Even though California law is set to recognize cannabis as a lawful, for-profit consumer product starting in 2018, existing law provides very little assurance to entrepreneurs that they will be able to establish protectable cannabis trademarks. This legal update explains (1) the current deficiency in California law, (2) the basic long-term strategies aspiring cannabis companies should consider, and (3) the prospects for a legislative fix.
1. THE CURRENT STATE OF TRADEMARK LAW and Cannabis Trademarks
Under California and federal trademark laws, trademark rights arise when a trademark is “used in commerce.” Ordinarily, this means that once a commercial activity involves use of a trademark, the business using the trademark can “register” of those rights. Both the state of California (through the California Secretary of State) and the federal government (through the U.S. Patent and Trademark office, or “USPTO”) provide a trademark registration system for that purpose.
Because the federal Controlled Substances Act defines cannabis as a Schedule I substance, however, the USPTO does not consider cannabis activity to be a “commercial use” that qualifies for trademark protection.
But what about the California Secretary of State? Unfortunately, the California Secretary of State does not currently recognize trademark rights arising from sale of cannabis. While this policy seems to conflict with recent cannabis legislation, there is some rationale to support it.
First of all, commercial cannabis activity is currently not a typical commercial activity. Rather, it is an activity that is defined as a crime by certain California statutes but, under certain other statutes (e.g., Health & Safety Code section 11362.775), enjoys qualified immunity from prosecution under certain circumstances. And that immunity requires that businesses generate no profits from their cannabis activities, further distinguishing such businesses from those that traditionally rely on trademark rights.
Second, the California Model State Trademark Law requires the Secretary of State to use the same system the USPTO uses when classifying goods and services for trademark purposes. Because the USPTO refuses to classify cannabis at all for trademark purposes, this provision arguably leaves the Secretary of State with no legal basis to register cannabis trademarks.
2. LONG TERM STRATEGIES TO CONSIDER for Cannabis Trademarks
Despite these legal obstacles, even cannabis companies can establish protectable trademarks by following a multifaceted, long-term approach.
It may seem obvious, but if you want to have trademark rights at all, you must use your mark and fulfill the “use in commerce requirement.” In other words, if you want to exclude other cannabis companies from using your trademark in competition with you, there is little reason to wait before rolling out the trademark first. Start using your mark on cannabis as soon as possible.

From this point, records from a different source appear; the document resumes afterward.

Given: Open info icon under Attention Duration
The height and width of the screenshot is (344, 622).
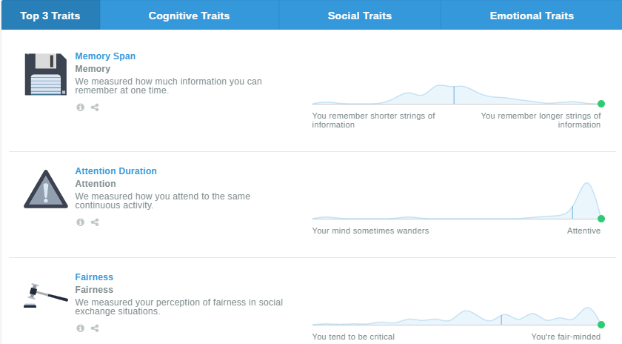Looking at the screenshot, I should [x=80, y=222].
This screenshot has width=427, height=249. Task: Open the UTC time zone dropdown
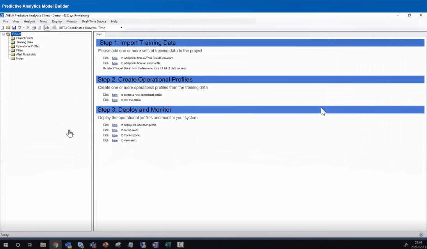[x=121, y=28]
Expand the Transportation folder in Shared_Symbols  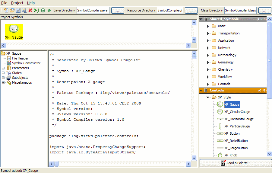[x=208, y=34]
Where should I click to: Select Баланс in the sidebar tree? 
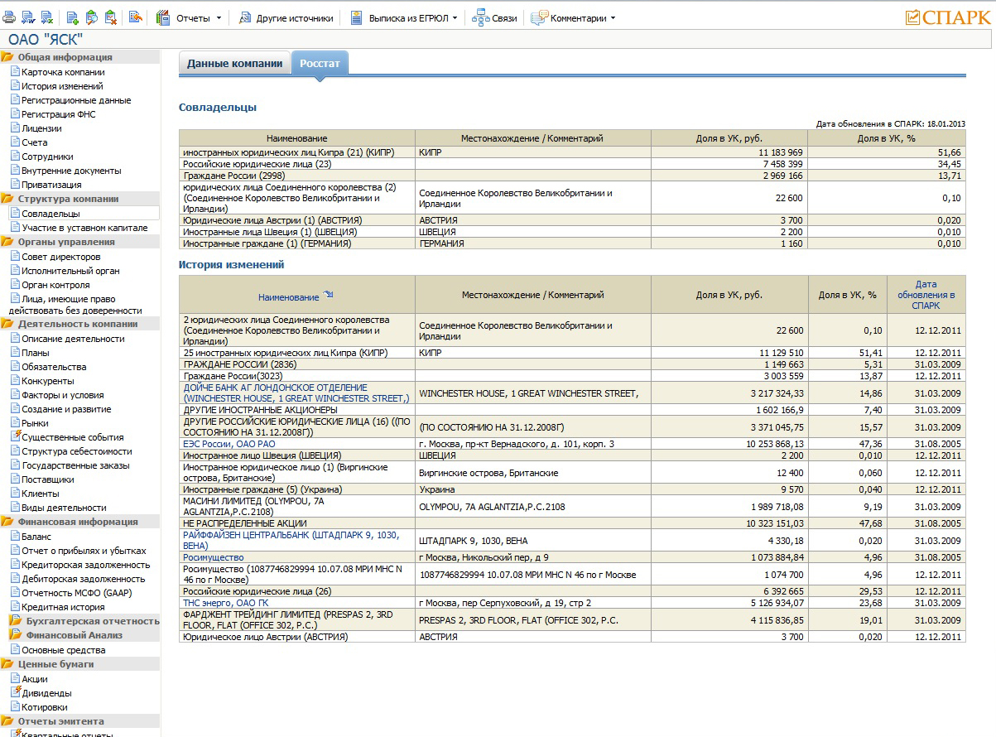point(36,537)
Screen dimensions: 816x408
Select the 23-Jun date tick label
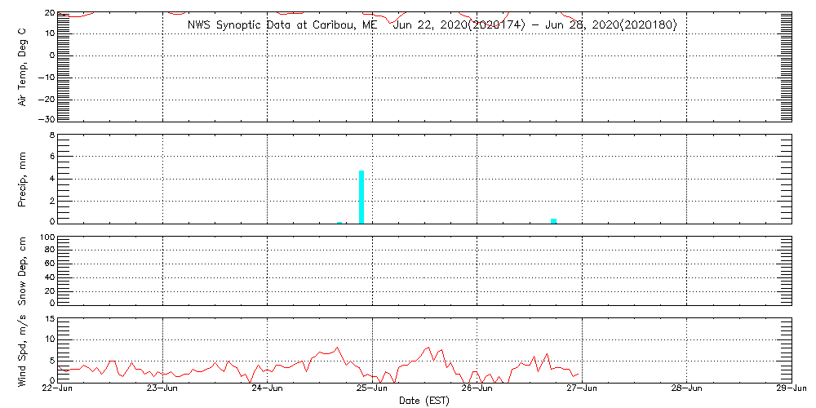coord(162,389)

Meanwhile, give thoughtful consideration to whether your business involves any goods or services that do not violate the Controlled Substances Act. Examples include branded apparel, lighters, rolling papers, vape pens, informational or educational websites, and any other goods and services that do not necessarily involve cannabis. To the extent you are offering such goods and services, you may already have trademark rights that you could seek to register with the USPTO.
You can contact Rogoway Law Group for guidance on how to execute these strategies.
3. THE PROSPECTS FOR A LEGISLATIVE FIX
Given the sheer magnitude of the California cannabis market and the competition that it will involve, there will be intense pressure on the legislature to address the defect in the state’s trademark laws. Indeed, lawmakers have already attempted legislation to do so.
For example, Assembly Bill 1575 (“AB 1575”), which the Assembly approved in June 2016 but is indefinitely delayed by the Senate Appropriations Committee, is a “clean up” bill intended to clarify various provisions of the Medical Cannabis Regulation Act. More recently, on December 12, the Assembly introduced AB 64, a bill intended to clarify various parts of the Adult Use of Marijuana Act. Both bills include a trademark provision that would instruct the Secretary of State to begin treating cannabis products and related services as “lawfully in commerce in the State of California” beginning in 2017.
Regardless of whether the full legislature approves AB 1575 or AB 64 specifically, it is clear that the cannabis trademark issue is an issue that has lawmakers’ immediate attention. Future legislation to improve and clarify the state’s existing cannabis laws is very likely to include the straightforward fix needed for the state’s trademark system.